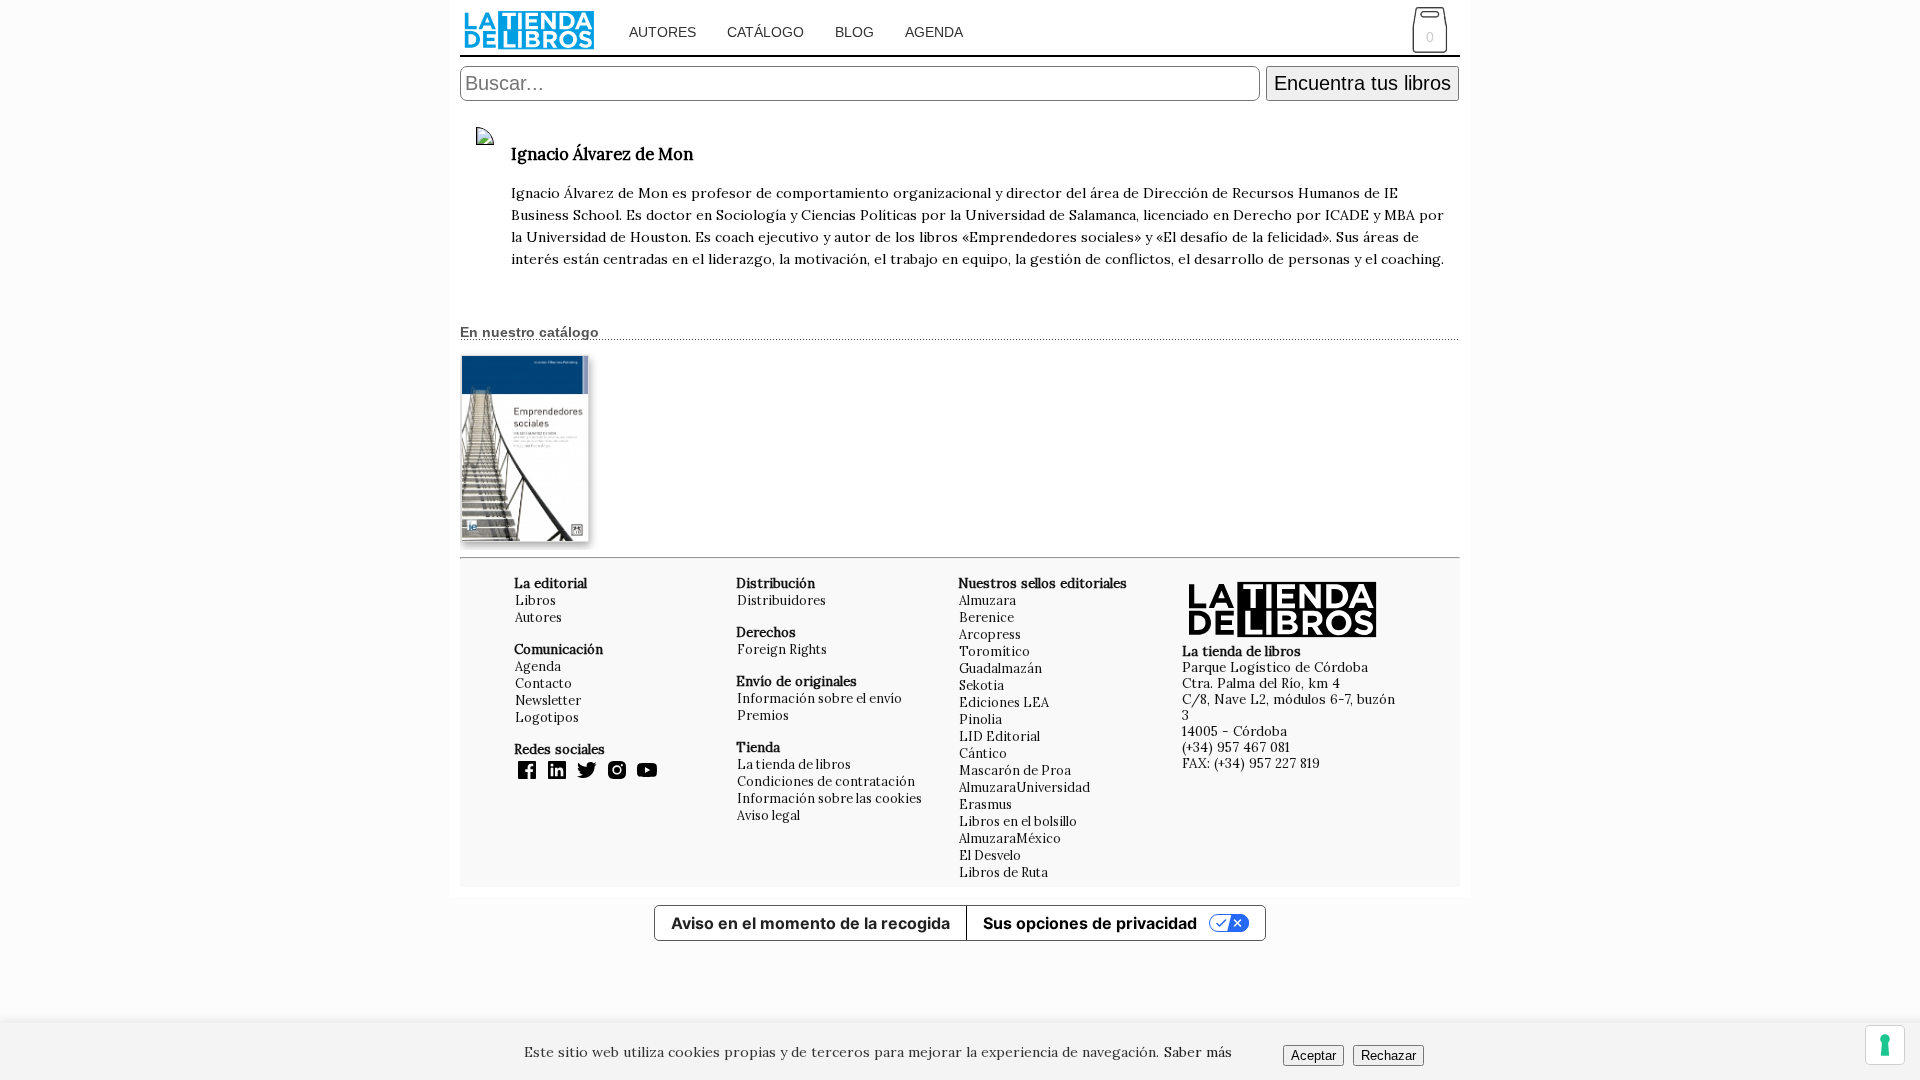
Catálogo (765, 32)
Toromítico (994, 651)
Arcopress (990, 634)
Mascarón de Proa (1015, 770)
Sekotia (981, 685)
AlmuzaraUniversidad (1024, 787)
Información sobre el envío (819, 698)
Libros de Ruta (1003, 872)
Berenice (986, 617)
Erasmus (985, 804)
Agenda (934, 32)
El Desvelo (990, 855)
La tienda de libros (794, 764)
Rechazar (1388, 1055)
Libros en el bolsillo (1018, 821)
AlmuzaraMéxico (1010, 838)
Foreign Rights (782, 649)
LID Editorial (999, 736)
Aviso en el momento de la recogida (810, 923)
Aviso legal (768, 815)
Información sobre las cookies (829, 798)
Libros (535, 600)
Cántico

━━━━

Exact copies of the lines from the one containing "Arcopress (990, 634)" through the end of the listing, both included, are the only thing wanted.

Arcopress (990, 634)
Mascarón de Proa (1015, 770)
Sekotia (981, 685)
AlmuzaraUniversidad (1024, 787)
Información sobre el envío (819, 698)
Libros de Ruta (1003, 872)
Berenice (986, 617)
Erasmus (985, 804)
Agenda (934, 32)
El Desvelo (990, 855)
La tienda de libros (794, 764)
Rechazar (1388, 1055)
Libros en el bolsillo (1018, 821)
AlmuzaraMéxico (1010, 838)
Foreign Rights (782, 649)
LID Editorial (999, 736)
Aviso en el momento de la recogida (810, 923)
Aviso legal (768, 815)
Información sobre las cookies (829, 798)
Libros (535, 600)
Cántico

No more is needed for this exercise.